=== Item coordinate data ===
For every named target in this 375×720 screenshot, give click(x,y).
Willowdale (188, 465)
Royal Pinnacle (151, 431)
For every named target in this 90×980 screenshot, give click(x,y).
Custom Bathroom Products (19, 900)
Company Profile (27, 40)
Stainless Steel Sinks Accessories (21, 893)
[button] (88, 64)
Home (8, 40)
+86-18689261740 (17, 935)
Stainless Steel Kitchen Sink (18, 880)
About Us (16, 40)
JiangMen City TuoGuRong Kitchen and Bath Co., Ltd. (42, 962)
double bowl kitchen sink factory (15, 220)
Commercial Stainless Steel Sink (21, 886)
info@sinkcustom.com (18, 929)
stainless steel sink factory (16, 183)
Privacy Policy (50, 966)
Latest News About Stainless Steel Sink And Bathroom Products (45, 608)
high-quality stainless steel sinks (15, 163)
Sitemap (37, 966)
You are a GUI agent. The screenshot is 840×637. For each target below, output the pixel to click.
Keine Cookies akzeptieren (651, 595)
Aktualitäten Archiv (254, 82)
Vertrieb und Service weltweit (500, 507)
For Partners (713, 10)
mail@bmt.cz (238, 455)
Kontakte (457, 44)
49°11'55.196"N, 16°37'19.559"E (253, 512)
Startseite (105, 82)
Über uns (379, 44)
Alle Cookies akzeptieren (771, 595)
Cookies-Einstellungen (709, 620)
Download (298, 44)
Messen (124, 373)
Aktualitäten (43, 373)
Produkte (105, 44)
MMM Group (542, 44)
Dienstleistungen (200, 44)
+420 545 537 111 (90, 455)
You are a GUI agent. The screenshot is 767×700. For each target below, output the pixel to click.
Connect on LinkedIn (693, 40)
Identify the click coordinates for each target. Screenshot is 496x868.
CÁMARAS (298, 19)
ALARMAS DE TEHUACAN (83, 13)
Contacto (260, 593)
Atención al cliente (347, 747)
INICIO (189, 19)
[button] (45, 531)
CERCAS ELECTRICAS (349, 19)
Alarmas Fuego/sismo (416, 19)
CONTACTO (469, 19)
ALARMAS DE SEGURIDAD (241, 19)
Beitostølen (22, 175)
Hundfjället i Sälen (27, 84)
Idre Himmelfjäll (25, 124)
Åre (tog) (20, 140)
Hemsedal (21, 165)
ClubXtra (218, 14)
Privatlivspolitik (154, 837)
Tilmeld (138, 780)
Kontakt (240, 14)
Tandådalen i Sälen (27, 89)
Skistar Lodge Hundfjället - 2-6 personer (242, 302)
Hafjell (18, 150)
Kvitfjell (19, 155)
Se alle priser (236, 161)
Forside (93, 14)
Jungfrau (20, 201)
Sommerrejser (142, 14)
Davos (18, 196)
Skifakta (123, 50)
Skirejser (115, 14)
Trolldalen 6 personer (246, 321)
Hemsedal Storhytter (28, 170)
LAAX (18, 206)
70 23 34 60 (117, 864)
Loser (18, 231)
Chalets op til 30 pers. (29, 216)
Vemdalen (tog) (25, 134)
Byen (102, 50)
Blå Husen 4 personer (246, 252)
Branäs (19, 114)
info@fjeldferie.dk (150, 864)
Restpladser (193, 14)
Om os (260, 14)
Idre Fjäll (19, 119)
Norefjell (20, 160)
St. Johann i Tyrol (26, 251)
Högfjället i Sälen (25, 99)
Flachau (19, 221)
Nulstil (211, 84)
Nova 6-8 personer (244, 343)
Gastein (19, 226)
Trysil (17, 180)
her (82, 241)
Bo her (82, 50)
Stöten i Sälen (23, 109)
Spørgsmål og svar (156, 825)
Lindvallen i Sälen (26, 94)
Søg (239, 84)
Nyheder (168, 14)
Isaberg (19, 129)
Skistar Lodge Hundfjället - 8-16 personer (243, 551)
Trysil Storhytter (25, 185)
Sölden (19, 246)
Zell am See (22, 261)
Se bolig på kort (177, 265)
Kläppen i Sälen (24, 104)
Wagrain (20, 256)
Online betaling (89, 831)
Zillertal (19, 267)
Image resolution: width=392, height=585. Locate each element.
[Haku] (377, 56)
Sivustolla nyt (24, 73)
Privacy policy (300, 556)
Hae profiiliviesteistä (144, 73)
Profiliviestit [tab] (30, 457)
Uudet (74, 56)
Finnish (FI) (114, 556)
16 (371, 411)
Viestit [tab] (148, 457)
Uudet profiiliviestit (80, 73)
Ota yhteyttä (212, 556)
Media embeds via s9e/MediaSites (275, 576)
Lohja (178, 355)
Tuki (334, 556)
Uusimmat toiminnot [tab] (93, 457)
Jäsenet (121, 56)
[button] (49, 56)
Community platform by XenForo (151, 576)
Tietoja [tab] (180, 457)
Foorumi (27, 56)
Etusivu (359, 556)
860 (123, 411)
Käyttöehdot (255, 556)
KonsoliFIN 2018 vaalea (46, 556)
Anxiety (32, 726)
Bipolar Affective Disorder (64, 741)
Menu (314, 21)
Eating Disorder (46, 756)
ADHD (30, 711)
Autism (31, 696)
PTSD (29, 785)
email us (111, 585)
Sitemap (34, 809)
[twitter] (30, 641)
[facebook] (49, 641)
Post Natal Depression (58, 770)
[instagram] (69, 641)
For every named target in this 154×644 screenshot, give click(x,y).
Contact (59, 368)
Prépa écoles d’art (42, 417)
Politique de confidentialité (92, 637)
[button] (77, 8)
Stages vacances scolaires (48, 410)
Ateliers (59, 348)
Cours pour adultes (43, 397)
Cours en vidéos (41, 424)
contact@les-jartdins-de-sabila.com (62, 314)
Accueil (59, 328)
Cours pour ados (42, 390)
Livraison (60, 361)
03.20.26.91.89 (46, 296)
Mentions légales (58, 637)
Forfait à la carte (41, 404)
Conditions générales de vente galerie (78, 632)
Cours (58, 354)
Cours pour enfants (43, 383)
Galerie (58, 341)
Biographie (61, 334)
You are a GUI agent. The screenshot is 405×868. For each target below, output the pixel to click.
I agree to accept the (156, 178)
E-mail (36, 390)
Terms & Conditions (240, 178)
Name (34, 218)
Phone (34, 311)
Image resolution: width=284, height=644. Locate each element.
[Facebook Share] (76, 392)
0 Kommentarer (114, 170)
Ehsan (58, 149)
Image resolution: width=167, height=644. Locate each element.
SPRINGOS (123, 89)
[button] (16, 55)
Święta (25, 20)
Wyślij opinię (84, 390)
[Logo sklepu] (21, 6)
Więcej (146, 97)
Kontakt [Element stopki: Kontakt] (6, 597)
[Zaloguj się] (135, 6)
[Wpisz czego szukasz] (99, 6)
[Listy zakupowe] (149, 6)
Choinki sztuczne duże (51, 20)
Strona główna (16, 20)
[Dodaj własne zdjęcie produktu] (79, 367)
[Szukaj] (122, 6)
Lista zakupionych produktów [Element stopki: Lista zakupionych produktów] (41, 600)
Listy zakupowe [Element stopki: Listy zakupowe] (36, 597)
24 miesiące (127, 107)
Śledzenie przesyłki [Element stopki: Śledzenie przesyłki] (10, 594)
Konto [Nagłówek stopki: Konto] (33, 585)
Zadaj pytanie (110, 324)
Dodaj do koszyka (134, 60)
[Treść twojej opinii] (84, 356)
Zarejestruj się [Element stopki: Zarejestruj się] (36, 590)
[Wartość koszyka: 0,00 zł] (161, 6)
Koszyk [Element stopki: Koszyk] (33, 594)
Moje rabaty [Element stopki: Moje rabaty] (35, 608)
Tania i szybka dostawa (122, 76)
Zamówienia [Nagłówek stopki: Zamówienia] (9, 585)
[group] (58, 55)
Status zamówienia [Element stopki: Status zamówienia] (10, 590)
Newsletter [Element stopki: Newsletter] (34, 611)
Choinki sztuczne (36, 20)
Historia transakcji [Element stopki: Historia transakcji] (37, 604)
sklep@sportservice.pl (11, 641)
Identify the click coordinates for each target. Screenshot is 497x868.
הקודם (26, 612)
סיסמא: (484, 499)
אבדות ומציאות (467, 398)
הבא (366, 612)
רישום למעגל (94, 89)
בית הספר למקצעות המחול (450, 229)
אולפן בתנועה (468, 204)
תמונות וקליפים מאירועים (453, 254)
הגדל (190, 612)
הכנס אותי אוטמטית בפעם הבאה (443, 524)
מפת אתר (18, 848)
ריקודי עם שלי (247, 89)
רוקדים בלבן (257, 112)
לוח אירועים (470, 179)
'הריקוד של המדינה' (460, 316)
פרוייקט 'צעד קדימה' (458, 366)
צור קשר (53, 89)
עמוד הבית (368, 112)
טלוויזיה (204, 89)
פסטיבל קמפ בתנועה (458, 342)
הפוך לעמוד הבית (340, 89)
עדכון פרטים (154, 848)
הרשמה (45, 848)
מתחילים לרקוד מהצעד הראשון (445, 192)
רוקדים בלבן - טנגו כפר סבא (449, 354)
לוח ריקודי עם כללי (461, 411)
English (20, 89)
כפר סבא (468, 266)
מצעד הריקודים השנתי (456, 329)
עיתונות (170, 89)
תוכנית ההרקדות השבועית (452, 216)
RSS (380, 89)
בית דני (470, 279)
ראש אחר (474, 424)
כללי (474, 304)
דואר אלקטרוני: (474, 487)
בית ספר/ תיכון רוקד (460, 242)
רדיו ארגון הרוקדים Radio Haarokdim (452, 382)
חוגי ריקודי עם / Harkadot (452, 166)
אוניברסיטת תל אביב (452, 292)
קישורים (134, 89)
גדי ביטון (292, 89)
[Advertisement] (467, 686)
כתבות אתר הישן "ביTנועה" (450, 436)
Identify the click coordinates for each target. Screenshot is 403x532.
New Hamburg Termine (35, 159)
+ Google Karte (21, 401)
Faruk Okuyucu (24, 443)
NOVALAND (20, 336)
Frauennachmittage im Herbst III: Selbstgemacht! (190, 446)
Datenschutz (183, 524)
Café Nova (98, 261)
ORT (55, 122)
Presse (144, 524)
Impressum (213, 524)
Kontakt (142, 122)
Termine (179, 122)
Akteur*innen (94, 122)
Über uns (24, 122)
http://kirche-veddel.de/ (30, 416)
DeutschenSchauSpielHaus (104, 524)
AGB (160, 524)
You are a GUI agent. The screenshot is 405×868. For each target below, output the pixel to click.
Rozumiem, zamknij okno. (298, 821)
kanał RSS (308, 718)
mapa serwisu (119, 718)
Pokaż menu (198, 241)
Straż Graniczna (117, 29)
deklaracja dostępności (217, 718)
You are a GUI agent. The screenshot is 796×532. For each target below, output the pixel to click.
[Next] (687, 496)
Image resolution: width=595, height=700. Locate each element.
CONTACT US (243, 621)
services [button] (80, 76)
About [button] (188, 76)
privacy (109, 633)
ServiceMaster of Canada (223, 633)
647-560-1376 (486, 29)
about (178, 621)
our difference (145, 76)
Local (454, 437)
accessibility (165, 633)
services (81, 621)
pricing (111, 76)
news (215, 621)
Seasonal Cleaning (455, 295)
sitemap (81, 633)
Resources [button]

=== Stated exercise ===
Give the entries from the one containing "ServiceMaster of Canada (223, 633)" through the final entry, inclusive, as a numbered list without blank lines.

=== Solution to the problem ===
1. ServiceMaster of Canada (223, 633)
2. 647-560-1376 (486, 29)
3. about (178, 621)
4. our difference (145, 76)
5. Local (454, 437)
6. accessibility (165, 633)
7. services (81, 621)
8. pricing (111, 76)
9. news (215, 621)
10. Seasonal Cleaning (455, 295)
11. sitemap (81, 633)
12. Resources [button]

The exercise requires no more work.